Por mucho que toda la maquinaria mediática gubernamental se empeñe en restar importancia al comunicado de ETA del pasado sábado, resulta evidente que el presidente del Gobierno, empeñado desde hace más de un año en vender a la opinión pública unas expectativas que no se acaban de concretar, ha recibido una bofetada por parte de la banda terrorista. Y no será la última.
ETA no oculta cuáles son sus objetivos. Nunca lo ha hecho: ni cuando nació en 1959, producto de una escisión en el seno de las juventudes del PNV, ni a lo largo de sus macabros 47 años de existencia. ETA persigue la destrucción de España, el derecho de autodeterminación, la independencia de Euskadi y la unidad territorial de lo que ellos entienden por Euskal Herria. En eso, ETA no ha cambiado un ápice y esos objetivos los volvió a reiterar en su último comunicado.

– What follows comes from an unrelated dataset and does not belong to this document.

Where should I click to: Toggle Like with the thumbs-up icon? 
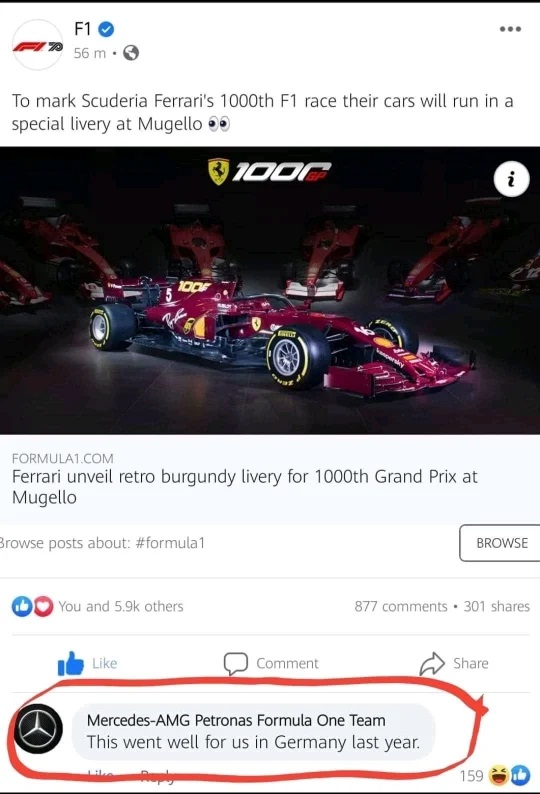pyautogui.click(x=70, y=664)
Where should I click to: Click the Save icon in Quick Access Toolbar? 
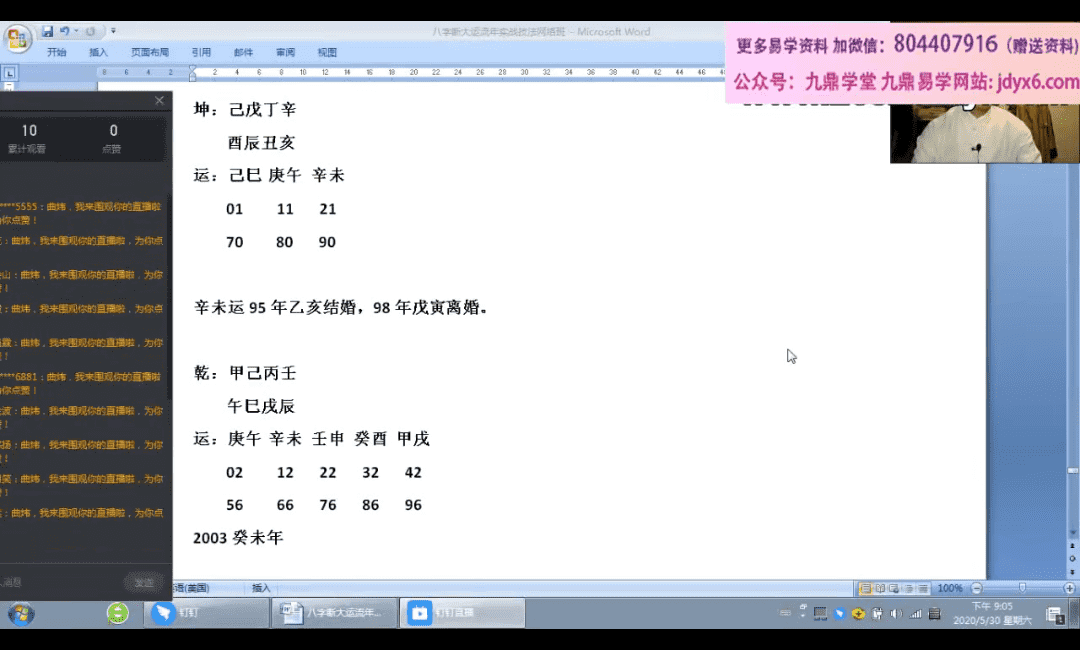click(x=47, y=32)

Por eso, resulta sangrante oír a los Rubalcaba, Blanco, Fernández de la Vega y al propio Zapatero decir que ETA se encuentra en el peor momento de su Historia. ¿De dónde se sacan eso? ETA se encuentra ahora muy fuerte políticamente porque Zapatero la ha sacado del agujero en el que estaba hace dos años. ETA ve que las cosas, para sus intereses, van bien en Cataluña. Que en Euskadi, el PNV está descolocado; que los socialistas vascos han renunciado a ser alternativa al nacionalismo; que Patxi López no descarta un futuro gobierno con Batasuna; que incluso hablan de que, en un hipotético escenario de paz, no tiene que haber «vencedores ni vencidos», o que equiparan -como con gran indignación denunciaba el lunes Rosa Díez- a las víctimas con los verdugos.

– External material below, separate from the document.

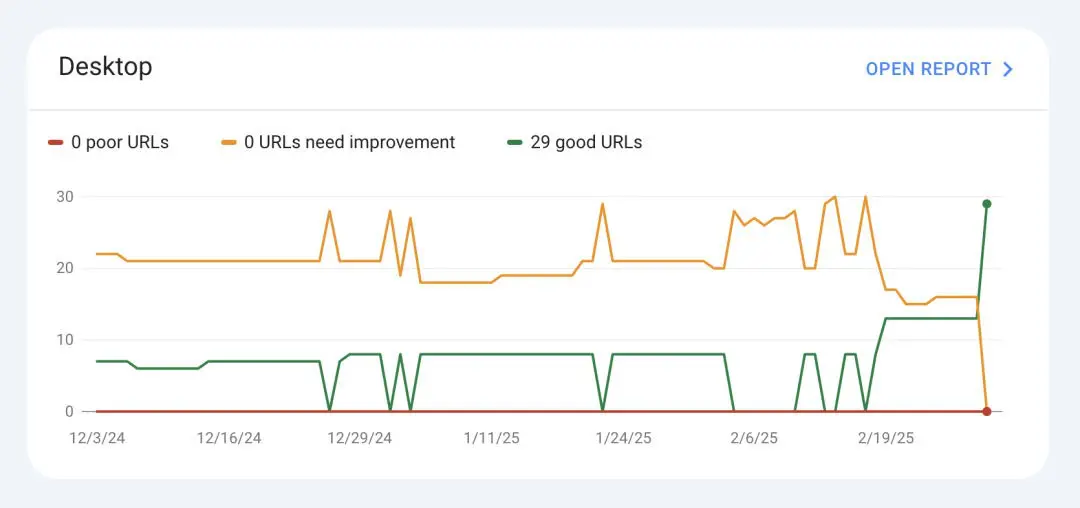
Task: Click the orange need improvement legend swatch
Action: pos(229,143)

ETA huele la debilidad de un presidente de Gobierno que ha renunciado a buscar la derrota de los terroristas. Un presidente que no ha dudado en hacer saltar por los aires el Pacto Antiterrorista que él mismo propuso y que tanto daño ha hecho a ETA; que critica la Ley de Partidos que permitió la ilegalización de Batasuna; un presidente que no desautoriza ninguna de las barbaridades y tropelías que su partido está cometiendo en el País Vasco. ¿De verdad que Zapatero, Rubalcaba, De la Vega y Blanco se creen que ETA se encuentra más débil que nunca? ¿Serían capaces de decírselo a la cara, por ejemplo, a Pilar Elías, la viuda de Ramón Baglietto?
Lo terrible de la situación que estamos viviendo no es constatar una vez más lo que persigue ETA, Batasuna, o el nacionalismo en su conjunto. Eso ya se sabe. Lo realmente preocupante es comprobar que el actual presidente del Gobierno no es consciente del terreno que pisa: no sabe a quién tiene enfrente. No es consciente de que ETA abusará de él todo lo que pueda. ETA será implacable con Zapatero porque estamos hablando de un grupo terrorista, no de una organización no gubernamental. A ERC, a Carod-Rovira, a CiU, a Mas, se les puede engañar. A ETA, no. Y en ese juego de pillos, de engaños y de tramposos, la banda terrorista tiene todas las de ganar.
Los destrozos de la errática política antiterrorista que está llevando a cabo con una enorme opacidad este presidente no le afectarán solamente a él, sino a todos los españoles. Con todo lo que ha costado llegar adonde hemos llegado; con 817 personas asesinadas por ETA; con una sociedad española que ha sido ejemplar en los últimos años en la reacción contra el terrorismo; con unas víctimas que son un ejemplo de dignidad moral para todos nosotros, parece mentira que Zapatero no se pare un momento a reflexionar sobre lo que está haciendo y rectifique, empezando por recomponer el consenso con el Partido Popular, que es lo que dicta el sentido común.